Ernste inhaltliche Differenzen zeichnen sich für Parteivorstand und Parteitag hingegen bei den Korrekturen an der Rente mit 67 ab. Die Arbeitsgruppe unter Leitung von Elke Ferner und Ludwig Stiegler hatte zunächst eine massive Ausweitung der Erwerbsminderungsrente favorisiert, diese Forderung in ihrem Abschlussbericht aber zu einem Prüfauftrag herabgestuft. In Becks Antrag findet sich nun nicht einmal dieser Prüfauftrag. Im Gegenteil heißt es, man wolle „keine Veränderungen bei der Erwerbsminderungsrente“.

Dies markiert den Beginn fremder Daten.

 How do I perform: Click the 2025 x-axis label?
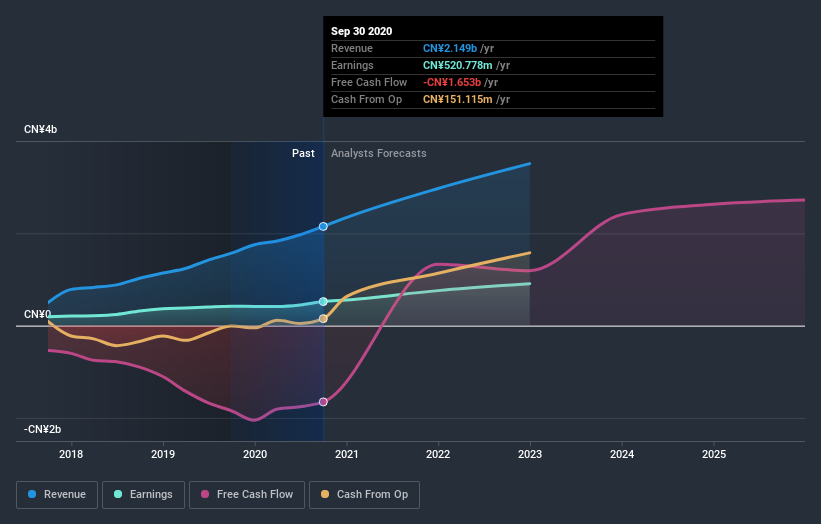coord(714,455)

Stattdessen will die Parteispitze prüfen lassen, ob Arbeitnehmer, die nach ihrem 60. Geburtstag weiterarbeiten, einen Rentenbonus erhalten. Damit wolle man ein Signal setzen, dass Beck im Gegensatz zu den Vorwürfen seiner Kritiker „keineswegs die Passivität, sondern die Aktivität von Älteren“ fördern wolle, heißt es in Parteikreisen.
Nicht nur bei Experten der Rentenkassen verursacht der Vorschlag jedoch Kopfschütteln. Profitieren würden nämlich ausgerechnet Arbeitnehmer, die lange im Job sind, ohnehin hohe Altersbezüge erhalten und oft durch die 45-Beitragsjahre-Regelung von der Rente mit 67 ohnehin befreit sind. In der Arbeitsgruppe ist über diese Idee nach Handelsblatt-Informationen nie gesprochen worden. „Wir hätten sie auch sofort verworfen“, sagte ein Teilnehmer. SPD-Rentenexperte Anton Schaaf nannte den Vorschlag im „Tagesspiegel“ schlicht „Unfug“.